[TO DO]: Locate the line that contains "You are a GUI agent. The screenshot is 415×2576." in the entries below, then repeat it and every following line through the line that contains "Home (11, 2547)", exactly, and no others.

SOURCE DATA Block Start

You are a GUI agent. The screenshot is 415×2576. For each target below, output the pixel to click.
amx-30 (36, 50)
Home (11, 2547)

SOURCE DATA Block End
SOURCE DATA Block Start

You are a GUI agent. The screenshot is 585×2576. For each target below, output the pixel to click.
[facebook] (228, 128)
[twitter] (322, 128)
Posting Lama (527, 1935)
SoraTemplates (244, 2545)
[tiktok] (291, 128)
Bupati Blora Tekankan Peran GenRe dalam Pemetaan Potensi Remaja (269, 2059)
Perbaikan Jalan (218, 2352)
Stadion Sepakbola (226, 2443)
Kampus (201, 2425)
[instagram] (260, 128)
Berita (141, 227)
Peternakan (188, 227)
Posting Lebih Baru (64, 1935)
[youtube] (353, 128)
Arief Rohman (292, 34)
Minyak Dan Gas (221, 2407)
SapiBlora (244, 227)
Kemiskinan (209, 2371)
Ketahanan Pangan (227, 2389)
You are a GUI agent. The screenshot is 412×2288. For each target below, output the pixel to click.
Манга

SOURCE DATA Block End

[TASK SOLUTION]:
You are a GUI agent. The screenshot is 415×2576. For each target below, output the pixel to click.
amx-30 (36, 50)
Home (11, 2547)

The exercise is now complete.